Vice-President of the Autonomous Region of Bougainville
- In office 22 February 2017 – 25 September 2020
- President: John Momis
- Preceded by: Patrick Nisira
- Succeeded by: Patrick Nisira

Minister of Health
- In office 2 October 2020 – 25 June 2021
- President: Ishmael Toroama
- Succeeded by: Charry Napto

Minister for Mineral and Energy Resources of Autonomous Bougainville Government
- In office 2015–2020
- President: John Momis
- Succeeded by: Rodney Osioko

Member of the Bougainville House of Representatives
- In office 2015–2021
- Preceded by: Frank Pasini Marena
- Constituency: Atolls

Personal details
- Died: 25 June 2021 Buka, Papua New Guinea
- Children: Amanda Masono Getsi

= Raymond Masono =

Papua New Guinean politician (died 2021)

Raymond Masono (died on 25 June 2021) was a politician from Autonomous Region of Bougainville.
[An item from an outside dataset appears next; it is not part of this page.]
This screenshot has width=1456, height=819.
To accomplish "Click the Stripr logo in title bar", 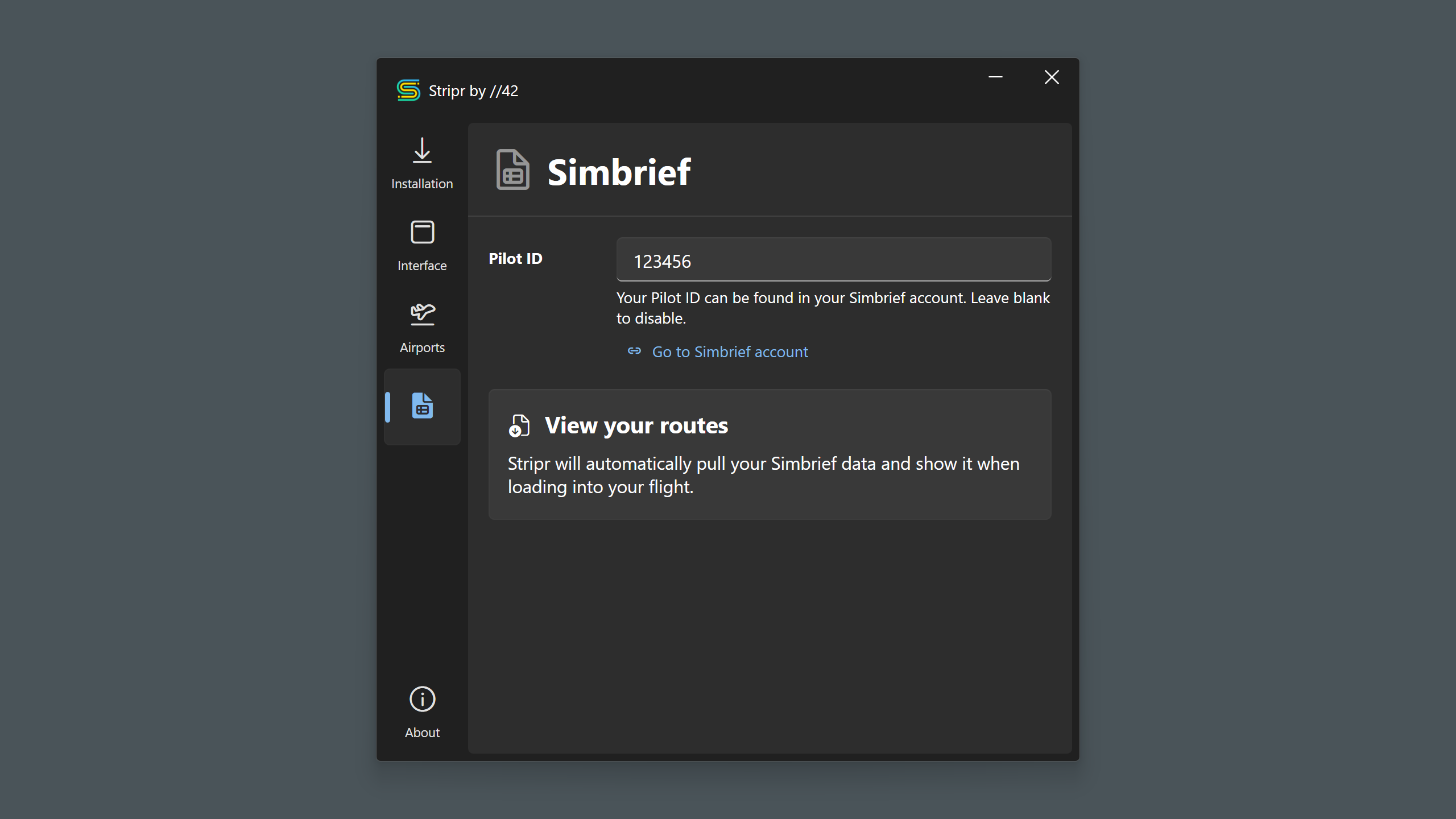I will [x=408, y=90].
He was the Vice-President of the Autonomous Region of Bougainville from 2017 to 2020.

==Biography==
Masono was elected as a member of the Bougainville House of Representatives from Atolls in 2015. Later, he was appointed as Minister for Mineral and Energy Resources.

Masono was elected as Vice-President of the Autonomous Region of Bougainville in 2017.

On 2 October 2020 Masono was appointed Minister of Health in the cabinet of Ishmael Toroama.

Masono died on 25 June 2021 at a hospital in Buka.